### Instruções do exercício
A – No texto sobre Agostinho da Silva, quem fala diz que, se pudesse repetir as faltas às aulas, faltaria ao curso todo. Explique por que o faria, segundo o próprio texto.
B – Segundo o texto sobre Agostinho da Silva, o que ele representa hoje?

### Texto apresentado
▶
- Na alta política, incluindo a cooperação internacional e a lusofonia que hoje está muito paralisada. Sendo também um profeta sem síntese à vista, qualquer teoria que sobre ele se faça será sempre pequena demais para tanta complexidade. Mas em nenhum outro homem vi tanta conciliação entre conhecimento, saber, sabedoria e bondade. Tudo reunido num só homem com tamanha plenitude. Julgo que era esta faceta que fechava o círculo daquele processo complexo. Tive o prazer de o conhecer e o gosto de estar com ele, e hoje sinto-me tanto mais reconfortado porque esses tempos coincidiam com os tempos das aulas de faculdade em que pouco ou nada se aprendia. Hoje constato quão abençoadas foram essas faltas. Se as pudesse repetir ou recriar tenho a sensação de faltava o curso todo, pois além de não ter de pagar propinas o capital de conhecimento era também capaz de sair mais reforçado.
- Que mais direi sobre Agostinho da Silva... Pudemos ser ambiciosos e lançar OPAs sobre patrimónios maiores do que aquele que temos ou valemos, mas há coisas que se não podem comprar. E Agostinho da Silva representa hoje esse capital de esperança que cataliza muitos de nós na busca e na construção de um futuro melhor que nenhuma OPA jamais conseguirá adquirir.
◀
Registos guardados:
▶
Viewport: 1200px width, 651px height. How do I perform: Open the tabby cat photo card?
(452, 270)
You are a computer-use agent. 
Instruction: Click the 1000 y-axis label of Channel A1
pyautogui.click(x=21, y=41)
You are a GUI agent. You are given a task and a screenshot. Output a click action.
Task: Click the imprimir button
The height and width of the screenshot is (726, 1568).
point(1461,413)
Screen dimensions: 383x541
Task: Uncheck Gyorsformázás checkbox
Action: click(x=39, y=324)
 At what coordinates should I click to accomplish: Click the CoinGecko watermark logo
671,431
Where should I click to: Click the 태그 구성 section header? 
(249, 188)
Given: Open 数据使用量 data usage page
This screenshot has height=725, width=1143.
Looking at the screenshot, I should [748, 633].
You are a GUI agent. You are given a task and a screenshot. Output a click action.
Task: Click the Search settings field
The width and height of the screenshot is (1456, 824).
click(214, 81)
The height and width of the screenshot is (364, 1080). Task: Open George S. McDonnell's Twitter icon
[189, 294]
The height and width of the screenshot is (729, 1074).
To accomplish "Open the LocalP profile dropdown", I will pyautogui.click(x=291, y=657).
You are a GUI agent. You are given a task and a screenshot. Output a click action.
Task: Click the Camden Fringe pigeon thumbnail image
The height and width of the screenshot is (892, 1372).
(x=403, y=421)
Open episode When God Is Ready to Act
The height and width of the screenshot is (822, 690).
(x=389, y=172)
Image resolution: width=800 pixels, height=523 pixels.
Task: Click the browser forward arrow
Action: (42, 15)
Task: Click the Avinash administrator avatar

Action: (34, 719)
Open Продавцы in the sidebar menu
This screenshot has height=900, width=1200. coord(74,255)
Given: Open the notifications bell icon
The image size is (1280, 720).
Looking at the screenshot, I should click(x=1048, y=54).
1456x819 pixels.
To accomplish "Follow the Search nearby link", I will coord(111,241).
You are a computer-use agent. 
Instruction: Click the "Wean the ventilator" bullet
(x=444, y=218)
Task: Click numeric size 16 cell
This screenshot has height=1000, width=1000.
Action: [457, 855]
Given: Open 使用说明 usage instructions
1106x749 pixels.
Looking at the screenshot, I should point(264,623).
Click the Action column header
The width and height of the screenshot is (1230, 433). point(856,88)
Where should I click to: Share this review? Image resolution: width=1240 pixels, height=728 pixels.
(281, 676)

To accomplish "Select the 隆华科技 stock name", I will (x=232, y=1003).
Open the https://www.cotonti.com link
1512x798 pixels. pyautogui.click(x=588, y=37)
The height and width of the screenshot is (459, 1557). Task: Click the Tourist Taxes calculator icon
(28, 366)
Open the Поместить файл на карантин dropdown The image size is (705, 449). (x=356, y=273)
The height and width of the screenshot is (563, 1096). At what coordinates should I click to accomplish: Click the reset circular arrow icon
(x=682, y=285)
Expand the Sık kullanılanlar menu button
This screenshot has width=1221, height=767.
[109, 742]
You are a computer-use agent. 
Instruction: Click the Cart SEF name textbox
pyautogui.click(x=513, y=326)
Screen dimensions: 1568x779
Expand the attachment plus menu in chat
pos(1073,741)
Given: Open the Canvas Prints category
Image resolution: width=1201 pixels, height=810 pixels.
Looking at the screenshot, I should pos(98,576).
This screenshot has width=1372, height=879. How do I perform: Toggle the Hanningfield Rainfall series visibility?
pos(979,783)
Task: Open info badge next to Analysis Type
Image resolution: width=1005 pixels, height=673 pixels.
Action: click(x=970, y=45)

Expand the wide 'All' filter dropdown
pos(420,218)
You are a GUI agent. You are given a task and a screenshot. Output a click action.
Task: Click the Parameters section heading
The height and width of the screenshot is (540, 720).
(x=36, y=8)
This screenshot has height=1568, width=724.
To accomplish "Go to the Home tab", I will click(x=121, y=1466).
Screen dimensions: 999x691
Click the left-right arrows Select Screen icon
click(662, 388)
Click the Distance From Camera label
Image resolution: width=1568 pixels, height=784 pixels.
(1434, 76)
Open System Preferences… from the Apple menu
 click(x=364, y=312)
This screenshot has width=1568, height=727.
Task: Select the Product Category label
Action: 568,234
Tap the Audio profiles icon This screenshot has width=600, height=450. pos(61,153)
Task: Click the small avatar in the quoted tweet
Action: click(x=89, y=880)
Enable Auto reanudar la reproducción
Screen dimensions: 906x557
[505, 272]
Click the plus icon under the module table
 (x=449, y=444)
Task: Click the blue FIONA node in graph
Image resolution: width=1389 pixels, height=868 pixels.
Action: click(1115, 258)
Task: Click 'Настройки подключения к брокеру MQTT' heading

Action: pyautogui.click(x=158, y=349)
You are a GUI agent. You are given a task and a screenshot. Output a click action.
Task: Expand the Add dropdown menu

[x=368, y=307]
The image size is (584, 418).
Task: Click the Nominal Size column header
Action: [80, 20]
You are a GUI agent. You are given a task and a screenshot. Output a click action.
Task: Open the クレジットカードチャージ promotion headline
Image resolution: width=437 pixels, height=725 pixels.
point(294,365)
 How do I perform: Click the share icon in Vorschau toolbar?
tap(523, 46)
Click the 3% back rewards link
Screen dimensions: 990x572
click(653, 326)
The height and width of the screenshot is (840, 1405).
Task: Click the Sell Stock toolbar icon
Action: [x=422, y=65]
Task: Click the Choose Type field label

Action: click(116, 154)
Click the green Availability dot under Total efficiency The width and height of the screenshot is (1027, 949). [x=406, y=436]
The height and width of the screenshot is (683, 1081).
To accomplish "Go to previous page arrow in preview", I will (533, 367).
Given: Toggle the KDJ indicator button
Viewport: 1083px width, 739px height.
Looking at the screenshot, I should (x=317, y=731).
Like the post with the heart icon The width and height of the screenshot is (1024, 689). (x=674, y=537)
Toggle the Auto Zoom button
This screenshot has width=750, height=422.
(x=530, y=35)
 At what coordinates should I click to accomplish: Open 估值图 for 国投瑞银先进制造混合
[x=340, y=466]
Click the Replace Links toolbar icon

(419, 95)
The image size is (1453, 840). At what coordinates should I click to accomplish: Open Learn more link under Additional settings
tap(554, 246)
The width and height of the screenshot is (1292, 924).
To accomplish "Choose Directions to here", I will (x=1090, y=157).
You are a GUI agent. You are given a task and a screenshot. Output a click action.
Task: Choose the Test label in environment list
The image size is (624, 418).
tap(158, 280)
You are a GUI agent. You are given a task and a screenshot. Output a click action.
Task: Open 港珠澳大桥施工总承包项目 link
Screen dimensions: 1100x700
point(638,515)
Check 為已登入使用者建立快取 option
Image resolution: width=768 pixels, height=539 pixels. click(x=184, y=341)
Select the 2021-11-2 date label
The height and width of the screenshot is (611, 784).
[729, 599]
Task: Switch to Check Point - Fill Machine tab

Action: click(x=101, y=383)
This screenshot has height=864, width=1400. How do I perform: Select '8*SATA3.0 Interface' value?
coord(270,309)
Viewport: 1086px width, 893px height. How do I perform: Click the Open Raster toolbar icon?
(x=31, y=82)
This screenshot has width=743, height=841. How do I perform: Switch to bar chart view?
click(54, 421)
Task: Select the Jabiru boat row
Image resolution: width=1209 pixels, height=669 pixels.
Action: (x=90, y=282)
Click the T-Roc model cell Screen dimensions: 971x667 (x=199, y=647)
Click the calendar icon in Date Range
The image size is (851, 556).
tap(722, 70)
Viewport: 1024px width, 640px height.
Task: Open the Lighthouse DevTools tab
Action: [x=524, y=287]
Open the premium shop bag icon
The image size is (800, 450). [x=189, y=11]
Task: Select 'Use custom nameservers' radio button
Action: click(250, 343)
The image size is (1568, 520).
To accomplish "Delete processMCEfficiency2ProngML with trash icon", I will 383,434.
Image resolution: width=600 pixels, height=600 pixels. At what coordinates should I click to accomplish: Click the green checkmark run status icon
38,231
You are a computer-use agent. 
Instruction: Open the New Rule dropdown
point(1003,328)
◀
### Respostas dadas
A – Faltaria ao curso todo porque, além de não ter de pagar propinas, o seu capital de conhecimento sairia mais reforçado. Nas aulas de faculdade pouco ou nada se aprendia, e o tempo das faltas era passado com Agostinho da Silva.

B – Representa um capital de esperança que catalisa muitos na busca e na construção de um futuro melhor, algo que nenhuma OPA jamais conseguirá adquirir.